Armando
Turske & Turske
The centerpiece of this show of recent work by the Dutch-born artist Armando (mounted in collaboration with West Germany's Kunstverein Freiburg) was a group of paintings from the “Melancholie” series, 1986. With the theme of melancholy, Armando specifically addresses a mood that has pervaded and dominated his work and through which the characteristic union of beauty and horror in his work finds ideal expression. This means, among other things, that the painterly richness of these works must be seen against the background of World War II and the nature of Nazism, issues that Armando has been relentlessly and unswervingly pursuing for many years, not only as a painter but as a writer too. The roots of his involvement with these problems go back to profound experiences that shaped Armando's youth during the German occupation of Holland. The persistence and the variety of methods with which he approaches this theme lend his work an obsessive quality that continually breaks through the esthetic presence of the surface, revealing the depths beneath. Unlike his written work, where for the most part he treats the theme very concretely, in his paintings he approaches it on the level of suggestion, presenting it in the form of poetic symbols. The same thematic underpinnings can be seen in the titles of his other series—such as “Schuldig landschap” (Guilty landscape), “Feindbeobachtung” (Enemy observation), or “Gefechtsfeld” (Battlefield)—yet the paintings themselves, even where their subject matter is derived from the visual world, elude literal interpretation and move in an associative realm where beauty and horror are locked in eternal battle.

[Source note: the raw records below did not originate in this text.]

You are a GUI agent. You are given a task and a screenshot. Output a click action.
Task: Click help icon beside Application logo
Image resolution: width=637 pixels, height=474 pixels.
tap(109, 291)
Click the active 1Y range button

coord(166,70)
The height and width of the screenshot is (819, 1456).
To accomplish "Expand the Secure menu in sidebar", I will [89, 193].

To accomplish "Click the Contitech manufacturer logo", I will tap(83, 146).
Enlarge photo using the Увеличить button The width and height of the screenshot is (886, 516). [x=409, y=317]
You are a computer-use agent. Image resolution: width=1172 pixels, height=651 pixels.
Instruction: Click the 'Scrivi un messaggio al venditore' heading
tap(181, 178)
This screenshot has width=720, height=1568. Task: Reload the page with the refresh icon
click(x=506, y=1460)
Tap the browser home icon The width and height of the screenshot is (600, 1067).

Armando stages a power struggle between black and white in his “Melancholie” paintings, with the canvas almost literally becoming a kind of battlefield. Here the two extremes, which originally symbolize moral positions, are visibly drawn into the wake of esthetic positions that confuse the initial apparent hierarchy of values, or even reverse it. Although morality does provide a meaningful conceptual framework and necessary intellectual foundation, it is subordinate to the laws of the painterly process and thus loses its claim to absolute validity. That the pall of black at first seems to crowd out the brightness of white in these paintings does not necessarily signify the victory of evil but rather the advance of a twilight of melancholy in which it is simply impossible to find one's way to any kind of decision. It is precisely in this situation of powerlessness and total disorientation that even the faintest glimmer of light shines all the stronger and more full of hope. The traces of white lines that emerge from the darkness—or the brief glow of brilliant red—develop a power that stands up to the void of the melancholic abyss and at the same time organizes and dominates the paintings on a compositional level. In the final analysis, the white actually carries the heavily impastoed fields of black and makes them effective by assuming the superficially weaker but not less decisive counterposition in the power struggle. Just how subtle and fragile the balance of power underlying these very concrete and substantial expanses of paint is can be seen from reproductions in the catalogue of earlier preparatory drawings (from 1980) for the “Melancholie” paintings: delicate, hesitantly executed lines that move toward or away from one another, or move in parallel tracks, almost never coalescing into a firm gestalt.
Translated from the German by Leslie Strickland.